Records for this exercise:
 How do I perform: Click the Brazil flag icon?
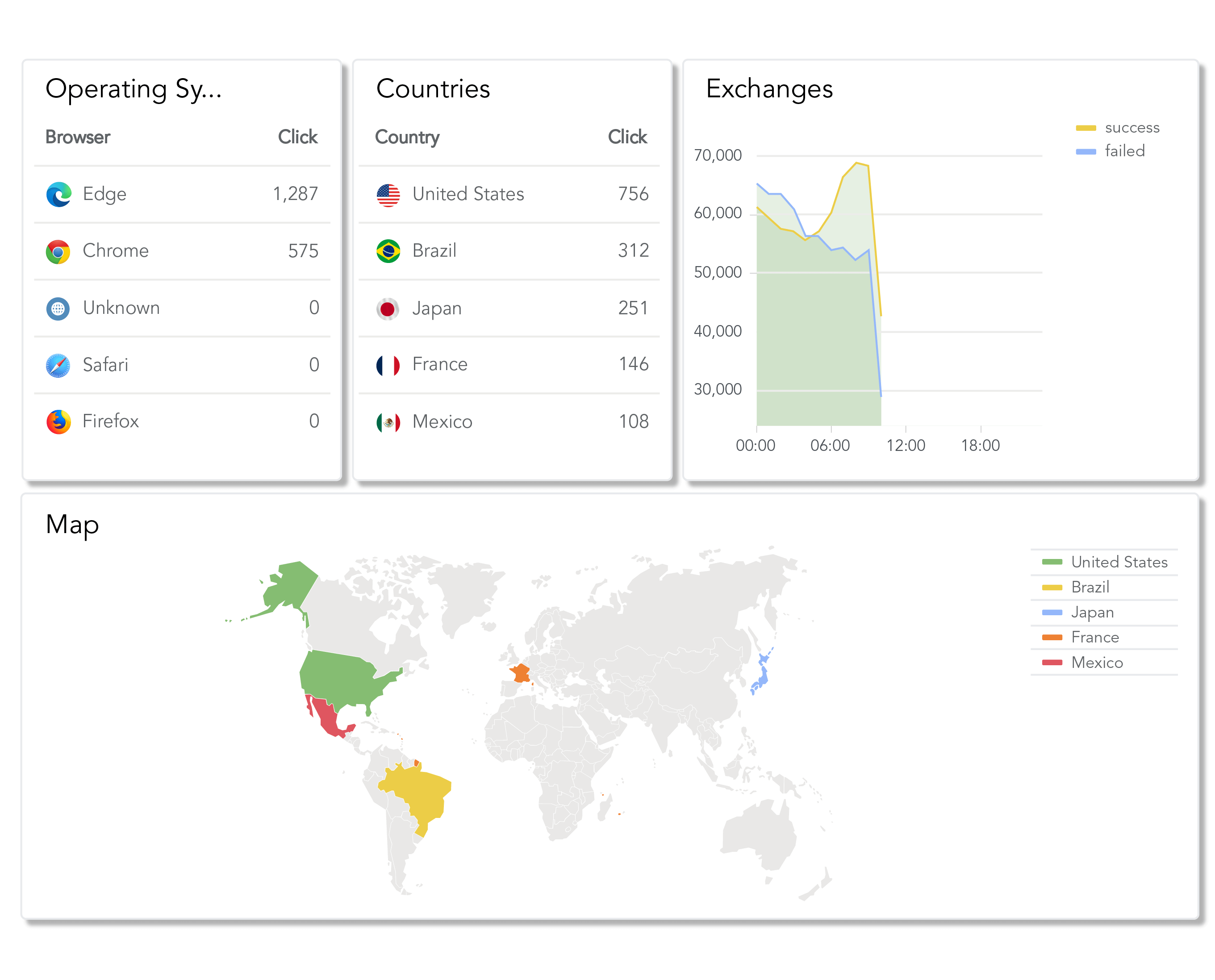tap(388, 251)
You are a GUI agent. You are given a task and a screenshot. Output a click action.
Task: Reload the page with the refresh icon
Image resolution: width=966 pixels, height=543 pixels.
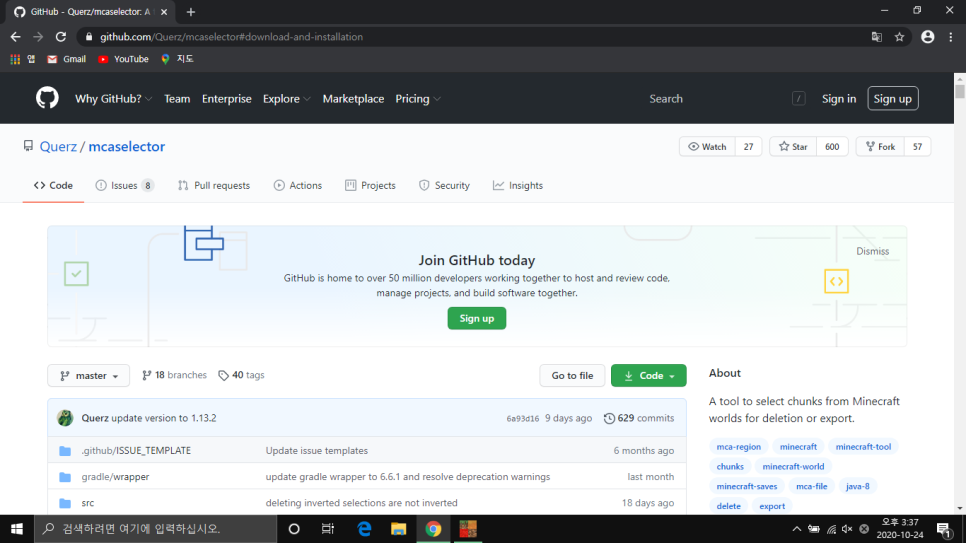pos(60,37)
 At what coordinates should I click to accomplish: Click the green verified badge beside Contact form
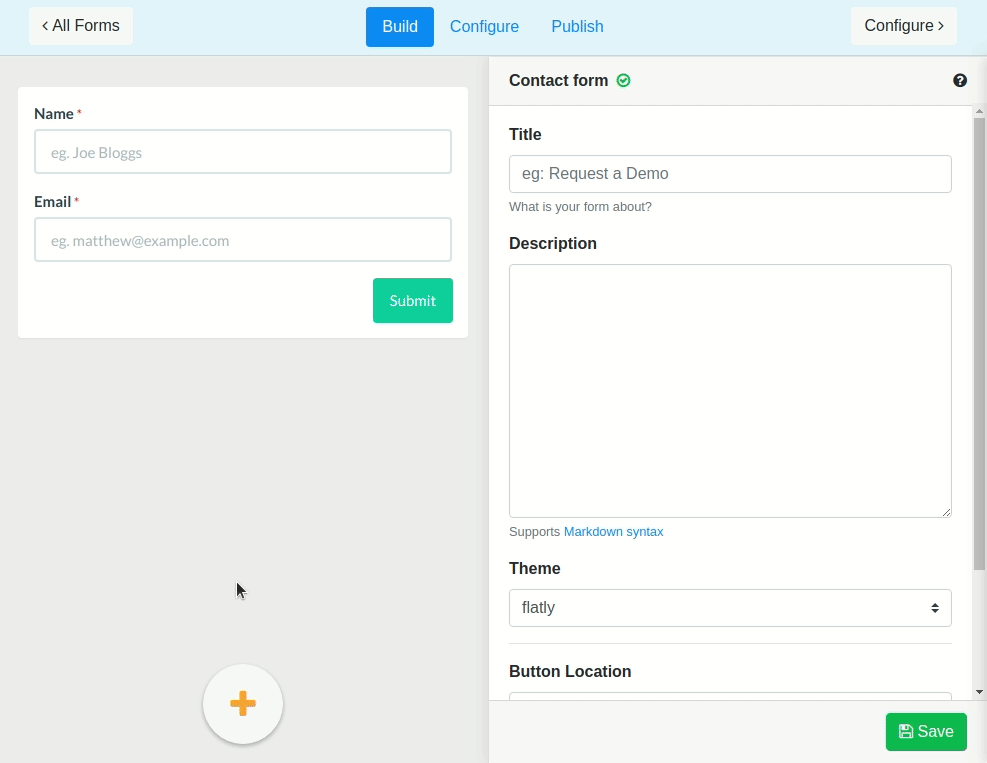click(623, 80)
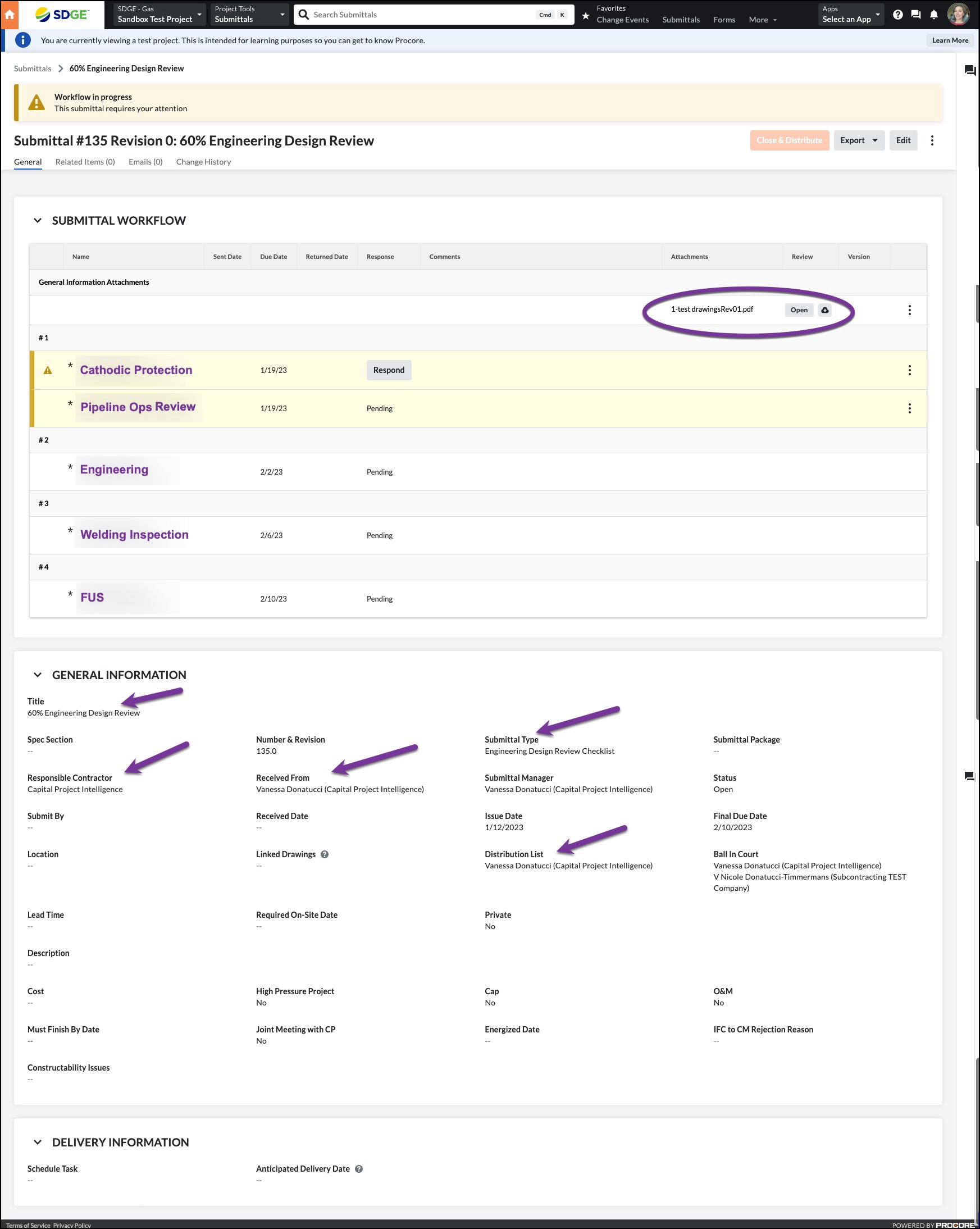Image resolution: width=980 pixels, height=1229 pixels.
Task: Expand the Select an App dropdown
Action: coord(851,15)
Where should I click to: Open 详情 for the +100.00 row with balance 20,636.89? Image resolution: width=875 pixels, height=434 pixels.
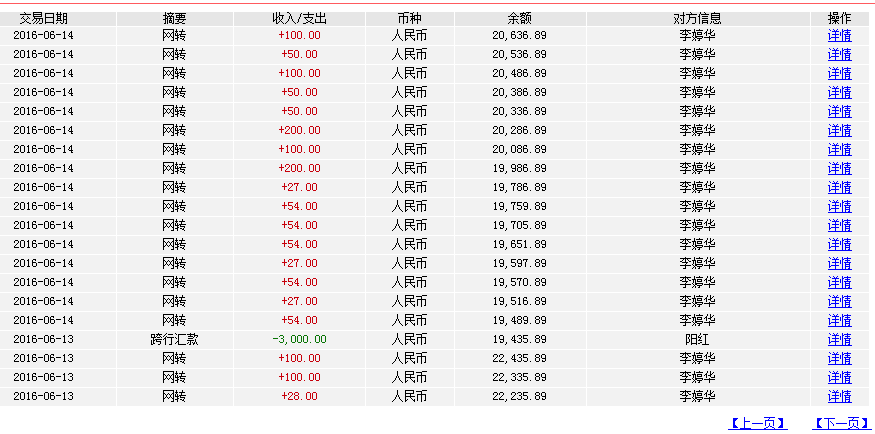tap(839, 36)
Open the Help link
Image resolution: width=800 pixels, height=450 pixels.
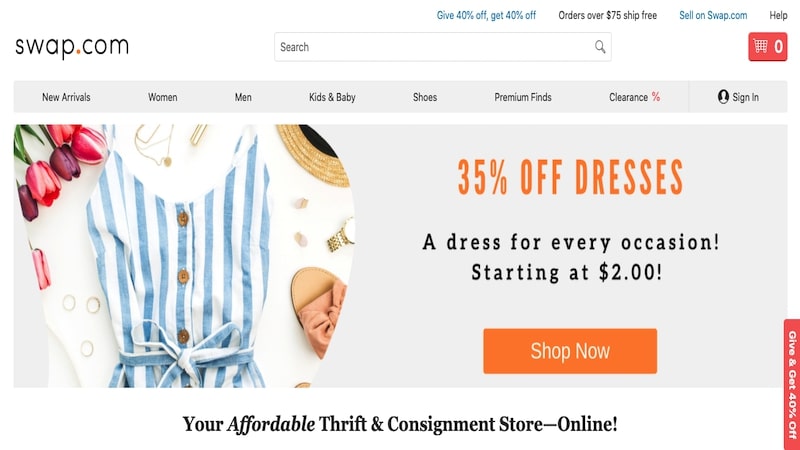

Stated task:
Rewrite the data as a numbered list, starting with the line that contains "You are a GUI" and going on through the end of the data. Skip blank lines and leave out the pictures.

Written answer:
1. You are a GUI agent. You are given a task and a screenshot. Output a click action.
2. Task: Reload the page with the refresh icon
3. Image resolution: width=966 pixels, height=543 pixels.
4. pos(60,37)
5.  At what coordinates should I click to accomplish: Click the green verified badge beside Contact form
6. click(623, 80)
7. Image resolution: width=980 pixels, height=1229 pixels.
8. Task: Expand the Select an App dropdown
9. Action: coord(851,15)
10. Where should I click to: Open 详情 for the +100.00 row with balance 20,636.89? Image resolution: width=875 pixels, height=434 pixels.
11. tap(839, 36)
12. Open the Help link
13. Image resolution: width=800 pixels, height=450 pixels.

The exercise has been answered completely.